Mechanical and chemical control tactics for parkinsonia already exist and are already being effectively used by land managers wherever possible. But these management tactics require repeat application and are not always possible in all parkinsonia infestations (e.g. in difficult terrain or in sensitive riparian environments). Having a landscape-scale self-perpetuating form of control like biological control in these systems may therefore aid in the integrated management of parkinsonia. This was the basis for past projects funded by Meat & Livestock Australia (B.NBP.0366; B.NBP.0620) to identify candidate biological control agents, and the current project that focussed on mass rearing and release of the two most recently approved biological control agents approved for release against parkinsonia in Australia.

Based on detailed tests to demonstrate their safety, CSIRO received approval from the Commonwealth of Australia in 2012 and 2014, to release two closely related leaf-feeding moths, Eueupithecia cisplatensis and Eueupithecia vollonoides (nicknamed UU1 and UU2 respectively). In this project, we (1) determined an optimal release strategy to ensure widespread establishment of these agents across parkinsonia infestations in the rangelands of northern Australia; (2) mass-reared and released them following this strategy by forming strong partnerships between government and non-governmental agencies and regional landholders; (3) documented the establishment and potential impacts of these agents; (4) undertook a preliminary cost-benefit analysis on the potential benefits of investment in the parkinsonia biological control program, and (5) identified the role for biological control within an integrated management approach for parkinsonia.

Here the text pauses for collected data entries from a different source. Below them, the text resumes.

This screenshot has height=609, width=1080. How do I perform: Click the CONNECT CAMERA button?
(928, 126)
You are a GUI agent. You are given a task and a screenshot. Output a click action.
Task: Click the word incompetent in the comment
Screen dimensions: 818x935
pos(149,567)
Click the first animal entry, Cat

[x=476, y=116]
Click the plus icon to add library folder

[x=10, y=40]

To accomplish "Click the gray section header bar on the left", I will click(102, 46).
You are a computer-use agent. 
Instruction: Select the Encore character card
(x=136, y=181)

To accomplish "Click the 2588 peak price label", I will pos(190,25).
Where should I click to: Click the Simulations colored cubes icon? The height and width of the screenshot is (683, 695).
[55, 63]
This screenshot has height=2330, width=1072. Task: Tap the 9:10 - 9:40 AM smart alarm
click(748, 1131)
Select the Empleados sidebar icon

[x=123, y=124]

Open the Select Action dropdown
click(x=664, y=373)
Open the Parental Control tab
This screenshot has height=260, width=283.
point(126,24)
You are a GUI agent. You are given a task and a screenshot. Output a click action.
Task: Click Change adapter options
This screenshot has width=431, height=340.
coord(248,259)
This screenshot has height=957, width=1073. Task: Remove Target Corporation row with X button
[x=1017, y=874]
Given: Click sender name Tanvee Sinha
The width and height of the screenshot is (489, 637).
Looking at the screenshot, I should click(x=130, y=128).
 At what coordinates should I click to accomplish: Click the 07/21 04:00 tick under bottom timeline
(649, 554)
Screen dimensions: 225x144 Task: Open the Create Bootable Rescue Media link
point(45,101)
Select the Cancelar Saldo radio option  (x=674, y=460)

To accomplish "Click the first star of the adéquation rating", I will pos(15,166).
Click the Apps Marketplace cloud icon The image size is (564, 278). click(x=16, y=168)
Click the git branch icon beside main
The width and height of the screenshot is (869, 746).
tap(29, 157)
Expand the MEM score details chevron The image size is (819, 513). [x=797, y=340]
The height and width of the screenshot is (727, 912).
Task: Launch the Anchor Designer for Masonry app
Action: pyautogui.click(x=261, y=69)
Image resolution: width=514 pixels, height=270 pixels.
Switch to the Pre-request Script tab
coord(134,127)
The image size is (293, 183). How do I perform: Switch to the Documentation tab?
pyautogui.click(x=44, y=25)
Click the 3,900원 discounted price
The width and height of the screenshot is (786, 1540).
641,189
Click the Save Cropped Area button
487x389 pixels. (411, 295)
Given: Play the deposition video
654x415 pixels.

From this project the following are the key messages from this project for producers, stakeholders and land managers.Management of parkinsonia is best done as part of an integrated management approach (Deveze 2004), and biological control is rarely a "silver bullet" management tactic on its own. Therefore, the following may be a prudent approach to parkinsonia management:

  • Manage small parkinsonia infestations early by killing adult/reproductive plants using established chemical or mechanical methods.
  • Use biological control in large infestations to allow them to be a chronic stressor on plant health and reproduction, while resources/time can be garnered to manage parts of parkinsonia infestations where the agents fail to establish due to some reason or are easy to access by other control tactics.
  • Biological control represents a good investment despite the high initial development costs of identifying candidate agents and assessing their safety.
  • Biological control does not provide instant/ near-term kill, but suppresses weed population growth and spread through impacts on plant health and/or reproduction. The impacts of biological control can take up to a decade to become apparent.
  • Once agents have established permanent populations, biological control is a management tactic that is self-perpetuating requiring little additional ongoing investment other than redistributions of agents to sites that they cannot get to through natural dispersal.